3.2 The Market Portfolio

Due to the issues outlined in the previous section, it is natural to proceed in a similar manner as in Breeden and Litzenberger (1978) and Banz and Miller (1978), i.e. to use aggregate wealth as a proxy for aggregate consumption. As previously mentioned, Breeden and Litzenberger (1978) assume there exists a one-to-one correspondence between aggregate real consumption and ag-gregate real wealth. A nations real wealth is ultimately all the assets owned by its individuals and families, and includes more than just the financial assets (Hakansson (1976)). However, the financial assets are tradeable and easily observed.

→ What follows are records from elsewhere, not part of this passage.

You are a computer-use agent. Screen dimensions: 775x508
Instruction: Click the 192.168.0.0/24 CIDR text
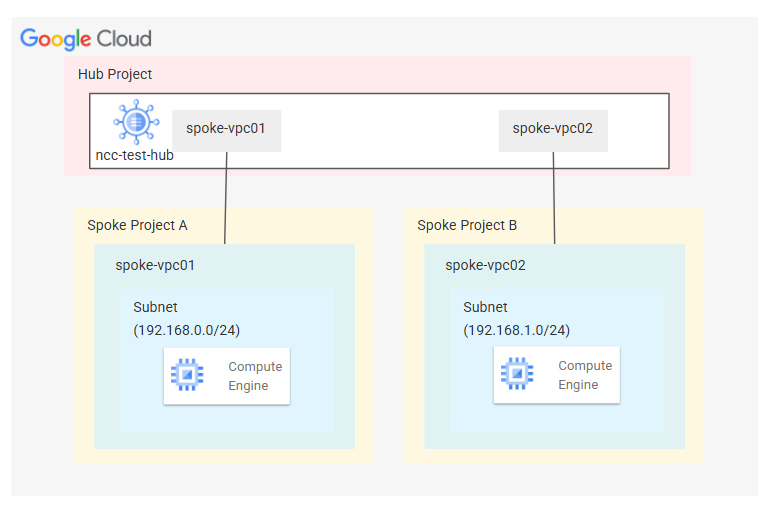tap(186, 330)
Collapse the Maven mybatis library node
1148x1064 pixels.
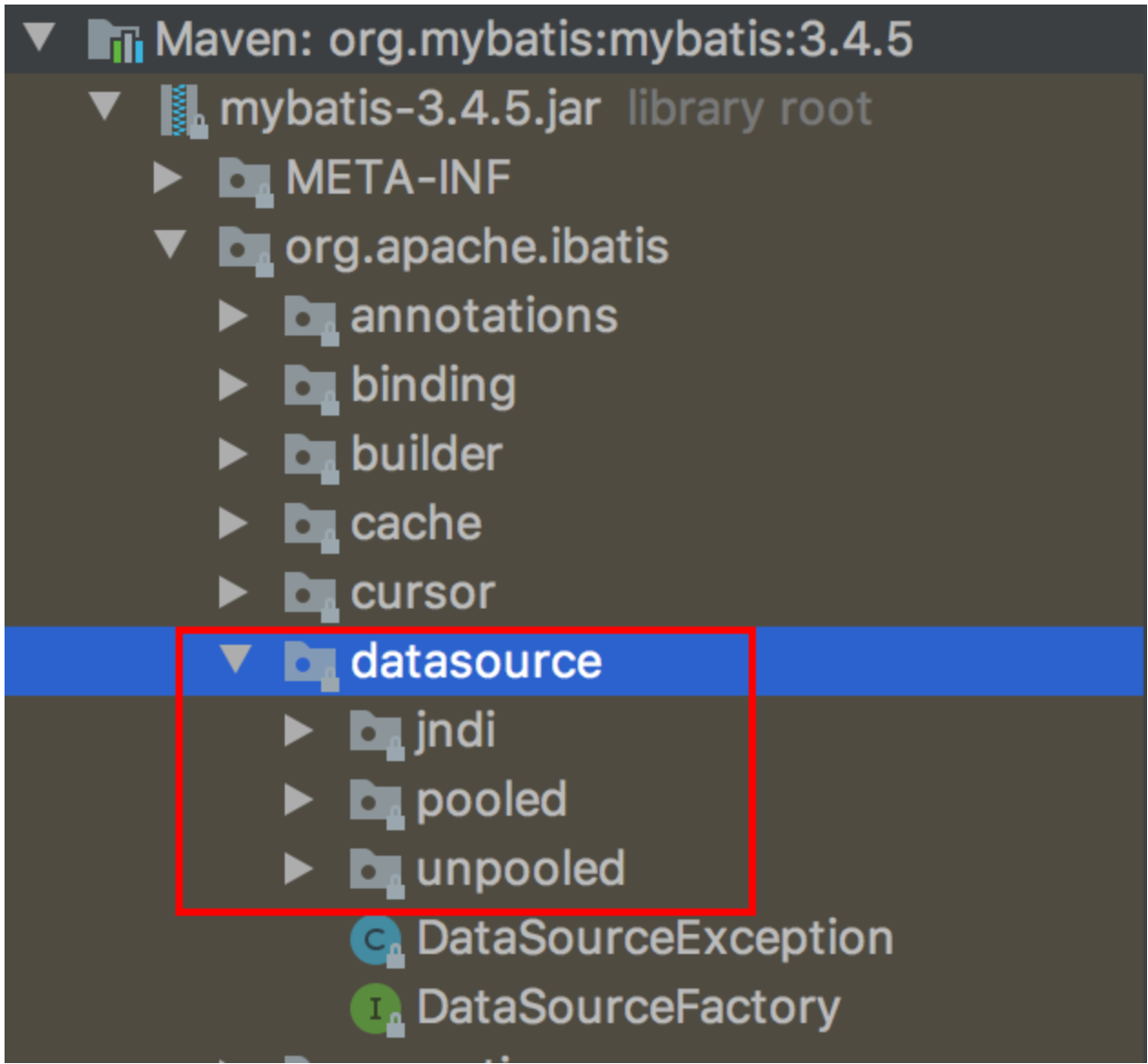tap(39, 38)
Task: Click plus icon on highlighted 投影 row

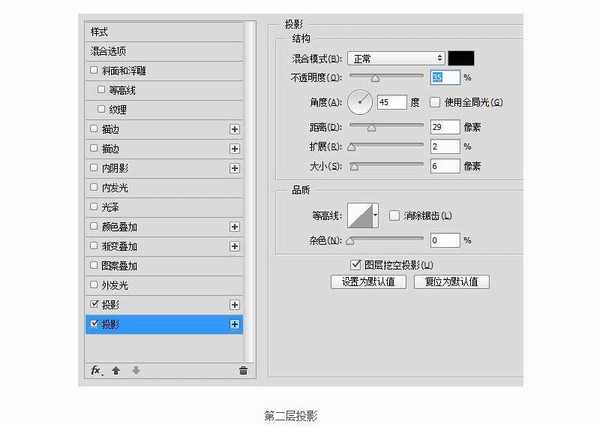Action: [x=235, y=324]
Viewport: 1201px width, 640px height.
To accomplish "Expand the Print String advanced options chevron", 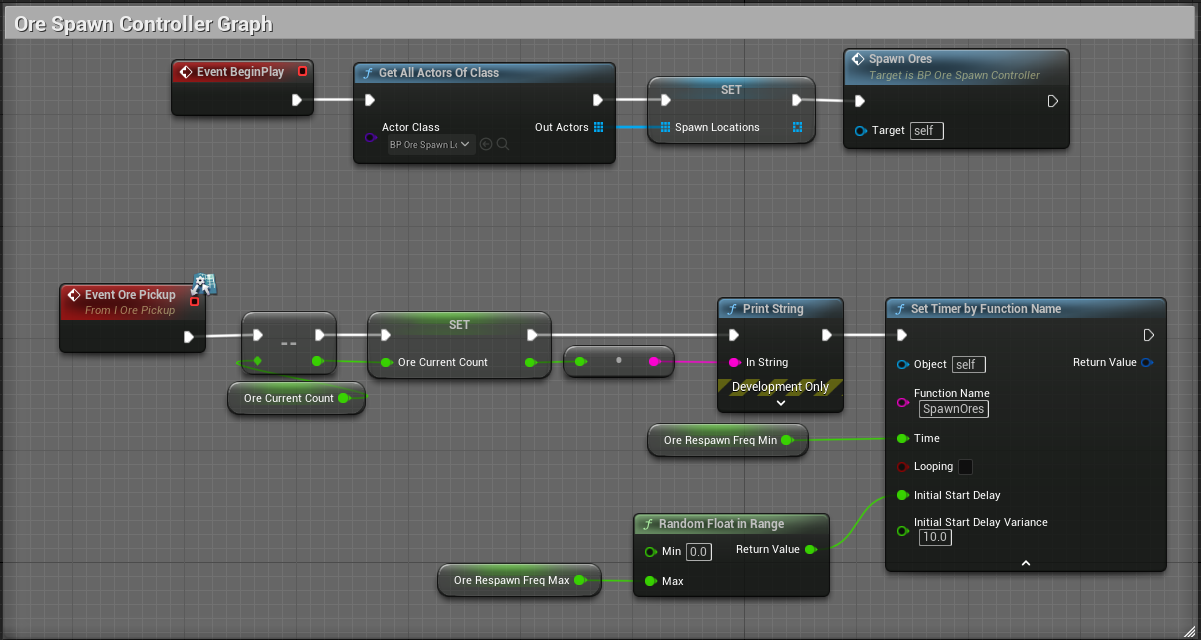I will (781, 403).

To most people the financial market is the market for stocks and bonds, but more broadly, it includes loans, insurances, option contracts, saving accounts and more. The value of written claims, such as stocks, are easily observed from their stock prices. This makes the stock market an attractive potential proxy for real wealth, as stocks are very well documented and the prices of these assets represent an equilibrium belief of their true underlying value. Thus, if we use a stock market index as the underlying asset, we measure the total value of most stocks within an economy and use this as a proxy for aggregate real wealth. Even though the stock market does not include all wealth, the wide diversification in today’s stock market make it exposed to the economy as a whole, and thus make it an acceptable proxy for the total wealth. In fact, stock prices are also strongly positively linked to consumption, as shown by Campbell and Cochrane (1995). However, it should be emphasized that it is an imperfect proxy, as it does not include all assets, which is the essence of Roll’s critique. Furthermore, even if the CAPM can be empirically verified in many different stock markets, this does not mean that the stock market is a good proxy for the true market portfolio. After all, reliability does not imply validity, and different stock markets might just be equally bad proxies for the true market portfolio.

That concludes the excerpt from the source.